En su libro The Pueblo Revolt, David Roberts cuenta que en 1992 un senador de Nuevo México impulsó la construcción de un memorial para Oñate, “primer gobernador de la provincia”. Erigieron también una estatua ecuestre de Oñate. En 1998 se celebraron los 400 años de la fundación de Nuevo México. “El 5 de enero de 1998, escribe Roberts, algunos activistas, probablemente Pueblo, se las arreglaron para incluirse en la conmemoración. En la noche, se introdujeron en el memorial y cortaron el pie derecho de la estatua de Oñate.”
Ya en el siglo XVI, cuando llegaron noticias de las acciones a la Nueva España, Oñate fue retirado de su puesto, juzgado y declarado culpable de crueldad, entre otros cargos, y se le prohibió la entrada a Nuevo México. La estatua honraba, cuatro siglos más tarde, a quien ya había sido condenado y no injustamente. En su ensayo “Mediated Debate, Historical Framing, and Public Art. The Juan de Oñate Controversy in El Paso”, publicado en 2008, Frank G. Pérez y Carlos F. Ortega, ambos de la Universidad de Texas en El Paso, tratan sobre la serie de capas simbólicas y de exclusiones reales que implica el monumento a Oñate: un intento de construir una identidad —y una marca de uso turístico— hispana frente a la cultura anglosajona de los Estados Unidos. Pero se trata de una hispanidad blanca, que perpetúa la exclusión de los Pueblo, que habitaban la región desde antes de la llegada de los españoles, y la de los mexicanos y chicanos que no se identifican con esa idea de hispanidad. Una “hispanidad” que se entiende con leer la descripción de un periodista español en una nota que empieza con “la furia iconoclasta” de “indigenistas radicales” para hablar de la remoción de la estatua, y sigue con la manera como la mayor parte de “las tribus” de la región se sintieron “intimidadas por los caballeros de brillante armadura” que enfrentaron “la brutalidad de los indios pueblo”.
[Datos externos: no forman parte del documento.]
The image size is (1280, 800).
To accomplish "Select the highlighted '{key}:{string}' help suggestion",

Kirk Savage inicia su libro Standing Soldiers, Kneeling Slaves. Race, War, and Monument in Nineteenth-Century America contando que en la primavera de 1890, John Mitchell, que tenía entonces 26 años y era el editor del periódico The Richmond Planet, escribió tras que fuera develado el monumento a Robert E. Lee: “Los negros trabajaron para erigir el monumento a Lee, vendrán los tiempos en que estarán ahí también para derribarlo.” Mitchell había nacido esclavizado. Savage también escribe respecto a los monumentos públicos:
“Son la forma conmemorativa más conservadora, precisamente porque están hechos para permanecer, sin cambios, por siempre. Mientras otras cosas van y vienen, se olvidan o se pierden, los monumentos se supone que permanecen en un punto fijo, estabilizando tanto el paisaje físico como el cognitivo. Los monumentos intentan moldear el paisaje de la memoria colectiva para conservar lo que vale la pena de ser recordado y descartar el resto.”
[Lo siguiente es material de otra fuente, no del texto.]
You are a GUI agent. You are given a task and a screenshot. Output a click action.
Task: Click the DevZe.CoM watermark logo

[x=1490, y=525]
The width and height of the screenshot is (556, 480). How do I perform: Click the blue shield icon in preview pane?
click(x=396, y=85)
En Written in Stone. Public Monuments in Changing Societies, publicado en 1998, Sanford Levinson explica que “aquellos con poder político dentro de una sociedad dada organizan el espacio público para dar (y así enseñar al público) las lecciones políticas que desean”, y plantea el problema de los monumentos atendiendo particularmente a lo que implican en el sur de los Estados Unidos. Levinson dice que aunque se trata de sociedades en constante cambio, “dudaríamos en hablar de «cambio de régimen»” Más bien, continúa, “los cambios involucran la entrada de nuevos grupos en el ámbito de quienes tienen genuina influencia política, con la necesidad consecuente de responder a las demandas de esos grupos.” Para Levison, la pregunta sobre “qué monumentos debemos erigir o demoler —raise or raze—, qué fiestas debemos celebrar, o cómo debemos nombrar nuestras escuelas y nuestras calles”, resulta irónicamente más sencilla de responder “en lugares donde se ha dado un cambio de régimen definido que en países que luchan con los problemas de lograr una identidad multicultural verdadera.” Levison piensa que con ese tipo de monumentos se puede hacer una de tres cosas: ignorarlos, desaparecerlos o recalificarlos, dándoles contexto —con una inscripción que los explica, por ejemplo— o cambiándolos de contexto —trasladándolos a un museo.
En un texto recién publicado por el periódico El País, “Jamyats. De ahuehuetes y estatuas”, Yásnaya Elena A. Gil escribe a propósito de los “bultos de bronce”, como los califica:
El sistema colonialista que ha jerarquizado el mundo, los pueblos y sus culturas, impone sobre la superficie de la tierra representaciones tangibles de la lectura que ha hecho de la historia, mediante la colocación de estatuas. No es de extrañarse entonces que, en las recientes manifestaciones contra el racismo o en medio de las luchas históricas en contra de la opresión que han sufrido los pueblos indígenas, se sienta necesario derribar los monumentos con los que el colonialismo nos llama a recordar y a significar constantemente su lamentable actualidad.
Más allá de quienes rechazan la exigencia de quitar ciertos monumentos o el acto de marcarlos o incluso derribarlos, generalmente porque, por razones quizá evidentes, no les resultan “ofensivos”, hay también quienes consideran que hacer eso representa actos menores, y acaso innecesarios de cara a los sistemas de opresión y exclusión que simbolizan. No es así. Esos símbolos hacen mucho por mantener la cohesión de dichos sistemas y, por tanto, recalificarlos, resignificarlos o desaparecerlos es otra forma de buscar cambiar aquellos sistemas.
La semana pasada había sido convocada una manifestación para derribar la estatua ecuestre de Oñate. El ayuntamiento decidió retirarla —para su protección— antes de que los activistas la derrumbaran. Sobre el pedestal vacío, Than Tsídéh, del pueblo Ohkay Owingeh, danzó. Su cuerpo y su danza simbolizan sin duda algo totalmente opuesto al desaparecido bulto de bronce.